------ SOURCE PASSAGE

What the brain draws from: Art and neuroscience

By Elizabeth Landau, CNN

updated 10:35 AM EDT, Sat September 15, 2012

(CNN) -- Pablo Picasso once said, "We all know that Art is not truth. Art is a lie that makes us realize truth, at least the truth that is given us to understand. The artist must know the manner whereby to convince others of the truthfulness of his lies."

If we didn't buy in to the "lie" of art, there would obviously be no galleries or exhibitions, no art history textbooks or curators; there would not have been cave paintings or Egyptian statues or Picasso himself. Yet, we seem to agree as a species that it's possible to recognize familiar things in art and that art can be pleasing.

To explain why, look no further than the brain.

The human brain is wired in such a way that we can make sense of lines, colors and patterns on a flat canvas. Artists throughout human history have figured out ways to create illusions such as depth and brightness that aren't actually there but make works of art seem somehow more real.

And while individual tastes are varied and have cultural influences, the brain also seems to respond especially strongly to certain artistic conventions that mimic what we see in nature.

What we recognize in art

It goes without saying that most paintings and drawings are, from an objective standpoint, two-dimensional. Yet our minds know immediately if there's a clear representation of familiar aspects of everyday life, such as people, animals, plants, food or places. And several elements of art that we take for granted trick our brains into interpreting meaning from the arbitrary.

------------

EXERCISE 1: The article on art and neuroscience names familiar aspects of everyday life that our minds recognize in paintings and drawings. List them.
EXERCISE 2: Continue the article on art and neuroscience, starting after its last sentence.

------ SOURCE DATA

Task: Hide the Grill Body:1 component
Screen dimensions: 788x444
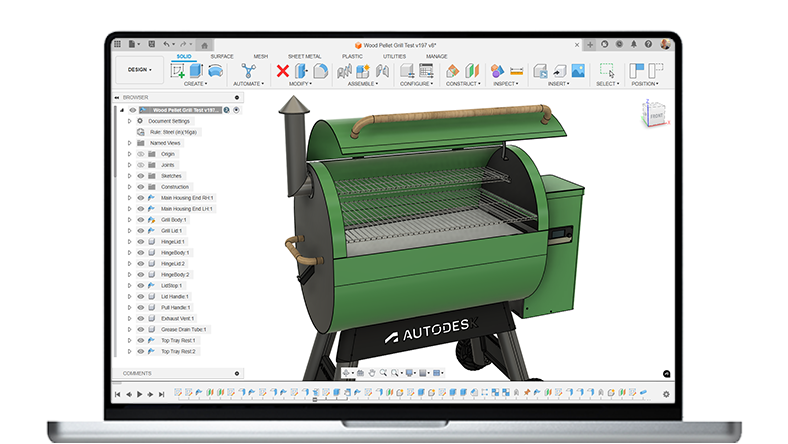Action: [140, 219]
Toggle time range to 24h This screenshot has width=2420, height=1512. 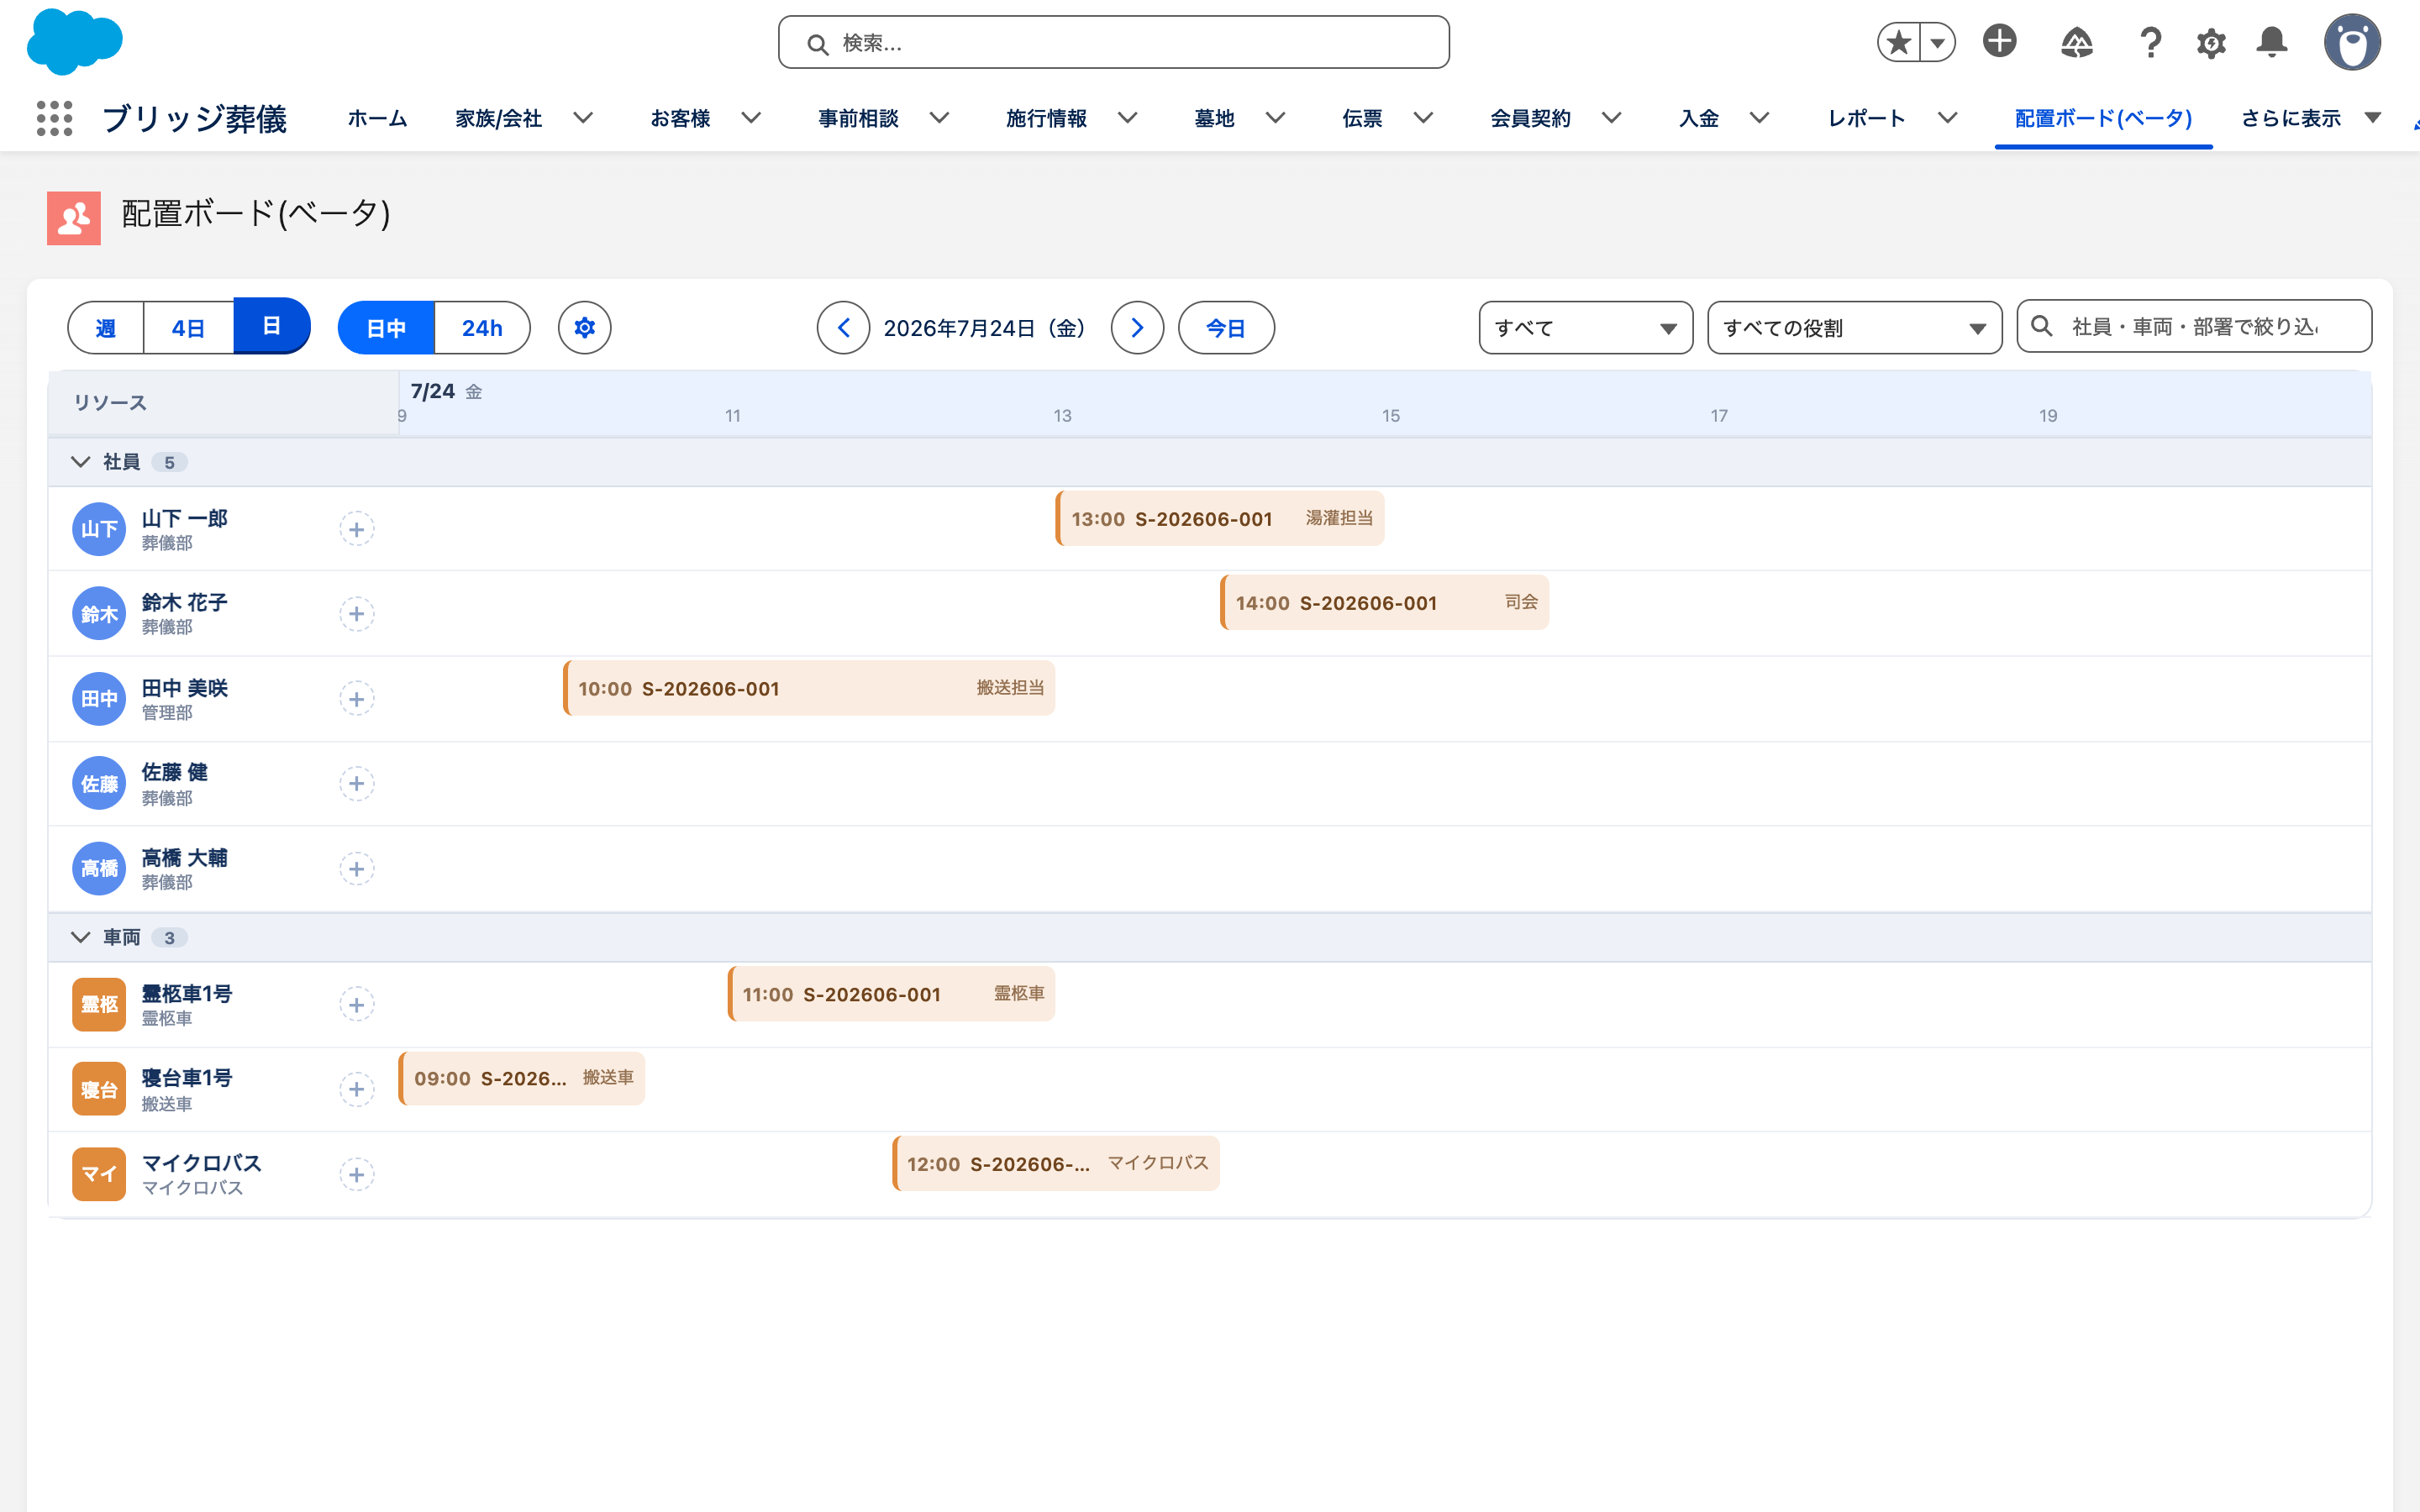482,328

------------

TASK RESPONSE 1: people, animals, plants, food, places

TASK RESPONSE 2:
Lines

For instance, when you look around the room in which you're sitting, there are no black lines outlining all of the objects in your view; yet, if someone were to present you with a line-drawing of your surroundings, you would probably be able to identify it.

This concept of line drawings probably dates back to a human ancestor tracing lines in the sand and realizing that they resembled an animal, said Patrick Cavanagh, professor at Universite Paris Descartes.

"For science, we're just fascinated by this process: Why things that are not real, like lines, would have that effect," Cavanagh said. "Artists do the discoveries, and we figure out why those tricks work."

That a line drawing of a face can be recognized as a face is not specific to any culture. Infants and monkeys can do it. Stone Age peoples did line drawings; the Egyptians outlined their figures, too.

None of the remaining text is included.